Among all the trippy instruments, funny glasses, and Devo collectibles, you shouldn’t be surprised to see Arcade on the Mutato Muzika computer monitors.  

“My first experience with Arcade was I needed a big drum circle sound and I needed it within a day so we couldn’t hire players,” Enroth says. “Fortunately, there’s one Sampler [in Arcade] called Drum Circle. I immediately brought it up and it was exactly the sound I needed. It couldn’t sound electronic. I had to do a lot of start and stops and there were a lot of tempo fluctuations, and we had to make a lot of room for dialogue. So being able to quickly mute things and when something odd happens, just hitting one of the modifier buttons to give it a little something going on, made my job intensely easy.”

Fox says Arcade was equally helpful on the three Lego films the team has worked on together, and the Lego video game. “We’ve been using it a lot in the Lego movies,” explains Fox, “mainly because of the glitchy circuit things. We’ve been using a lot of the metal clangs and click hits. It adds a nice little rhythm to the whole piece.” 

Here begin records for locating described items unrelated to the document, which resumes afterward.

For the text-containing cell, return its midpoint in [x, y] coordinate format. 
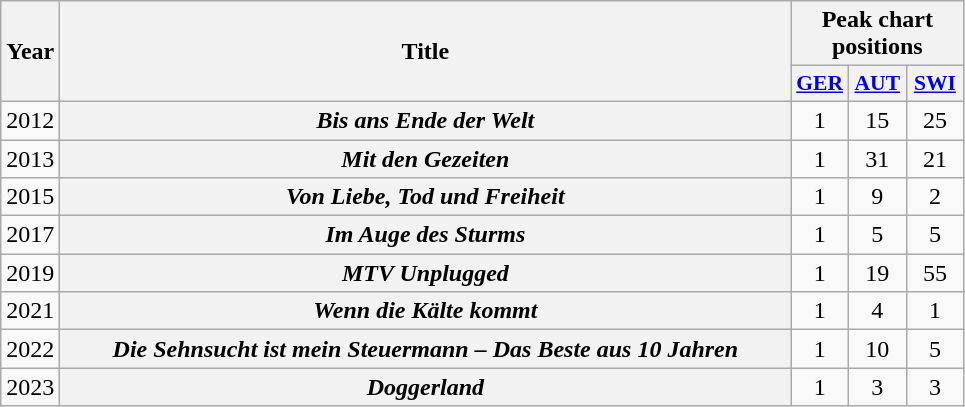
MTV Unplugged [426, 273]
2022 [30, 349]
21 [935, 159]
9 [878, 197]
10 [878, 349]
25 [935, 120]
Year [30, 52]
2017 [30, 235]
2021 [30, 311]
Bis ans Ende der Welt [426, 120]
Die Sehnsucht ist mein Steuermann – Das Beste aus 10 Jahren [426, 349]
Von Liebe, Tod und Freiheit [426, 197]
55 [935, 273]
2023 [30, 387]
2013 [30, 159]
4 [878, 311]
2 [935, 197]
SWI [935, 84]
Title [426, 52]
Im Auge des Sturms [426, 235]
2015 [30, 197]
15 [878, 120]
Wenn die Kälte kommt [426, 311]
2019 [30, 273]
Doggerland [426, 387]
2012 [30, 120]
Peak chart positions [878, 34]
Mit den Gezeiten [426, 159]
19 [878, 273]
AUT [878, 84]
GER [820, 84]
31 [878, 159]
Search for the cell housing the specified text and yield its [X, Y] center coordinate. 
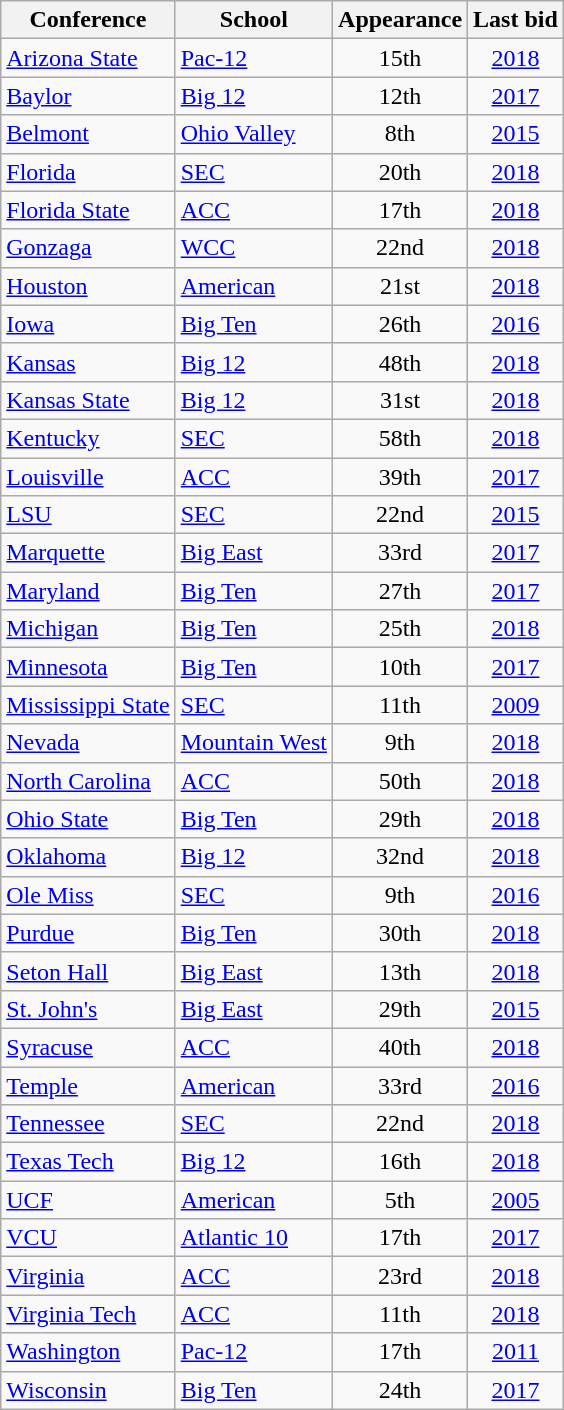
Ole Miss [88, 895]
21st [400, 286]
2011 [516, 1352]
Kansas [88, 362]
31st [400, 400]
Baylor [88, 96]
Nevada [88, 743]
Purdue [88, 933]
Seton Hall [88, 971]
15th [400, 58]
Texas Tech [88, 1162]
Gonzaga [88, 248]
20th [400, 172]
16th [400, 1162]
North Carolina [88, 781]
Virginia Tech [88, 1314]
2005 [516, 1200]
Iowa [88, 324]
Mississippi State [88, 705]
10th [400, 667]
2009 [516, 705]
Marquette [88, 553]
50th [400, 781]
Kansas State [88, 400]
School [254, 20]
Mountain West [254, 743]
26th [400, 324]
8th [400, 134]
58th [400, 438]
VCU [88, 1238]
Michigan [88, 629]
Virginia [88, 1276]
Syracuse [88, 1047]
UCF [88, 1200]
Kentucky [88, 438]
Oklahoma [88, 857]
Houston [88, 286]
Tennessee [88, 1124]
Florida [88, 172]
LSU [88, 515]
13th [400, 971]
St. John's [88, 1009]
Florida State [88, 210]
30th [400, 933]
27th [400, 591]
23rd [400, 1276]
Last bid [516, 20]
48th [400, 362]
Wisconsin [88, 1390]
40th [400, 1047]
12th [400, 96]
Temple [88, 1085]
Maryland [88, 591]
Washington [88, 1352]
32nd [400, 857]
39th [400, 477]
Atlantic 10 [254, 1238]
WCC [254, 248]
Appearance [400, 20]
Belmont [88, 134]
24th [400, 1390]
Minnesota [88, 667]
Louisville [88, 477]
Ohio Valley [254, 134]
Ohio State [88, 819]
Conference [88, 20]
Arizona State [88, 58]
5th [400, 1200]
25th [400, 629]
Capture the cell that displays the provided text and extract its (X, Y) central coordinate. 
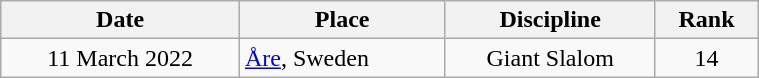
Discipline (550, 20)
Giant Slalom (550, 58)
Rank (706, 20)
11 March 2022 (120, 58)
Place (342, 20)
Date (120, 20)
14 (706, 58)
Åre, Sweden (342, 58)
Provide the [x, y] coordinate of the cell's center where the given text is located.  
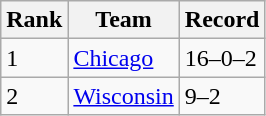
2 [34, 96]
9–2 [222, 96]
Rank [34, 20]
1 [34, 58]
Wisconsin [124, 96]
Team [124, 20]
Record [222, 20]
16–0–2 [222, 58]
Chicago [124, 58]
Provide the [x, y] coordinate of the cell's center where the given text is located.  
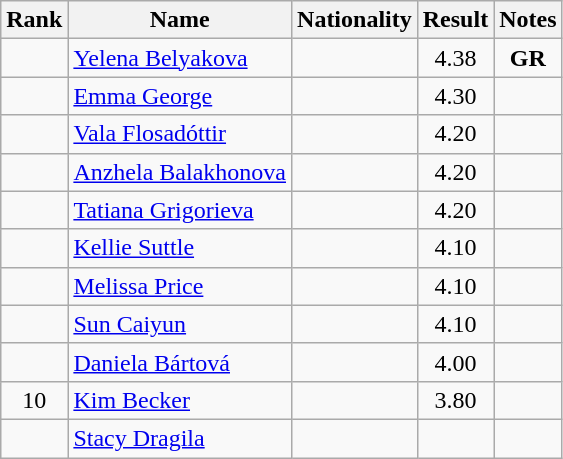
Name [180, 20]
Tatiana Grigorieva [180, 210]
4.00 [455, 362]
10 [34, 400]
Sun Caiyun [180, 324]
Notes [528, 20]
Kellie Suttle [180, 248]
4.38 [455, 58]
Nationality [355, 20]
3.80 [455, 400]
Yelena Belyakova [180, 58]
Stacy Dragila [180, 438]
4.30 [455, 96]
Anzhela Balakhonova [180, 172]
Melissa Price [180, 286]
GR [528, 58]
Vala Flosadóttir [180, 134]
Emma George [180, 96]
Rank [34, 20]
Kim Becker [180, 400]
Daniela Bártová [180, 362]
Result [455, 20]
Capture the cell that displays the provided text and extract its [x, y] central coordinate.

“Any time we get to blend synths with orchestral stuff, we grab a lot of things that sound organic and have that synth element, which is thankfully a lot of the Output stuff,” Ethan Obbema, another member of the team adds.  “We can grab Analog Strings or even EXHALE to sell a cue where the director wants it to be hybrid, but doesn’t want to hear electronic [sounds] right in front.”

“We’re all so fascinated with what’s happening in technology,” Mothersbaugh says. “Music has really gotten such a great boost from technology. It’s opened the floodgates to make art democratic.”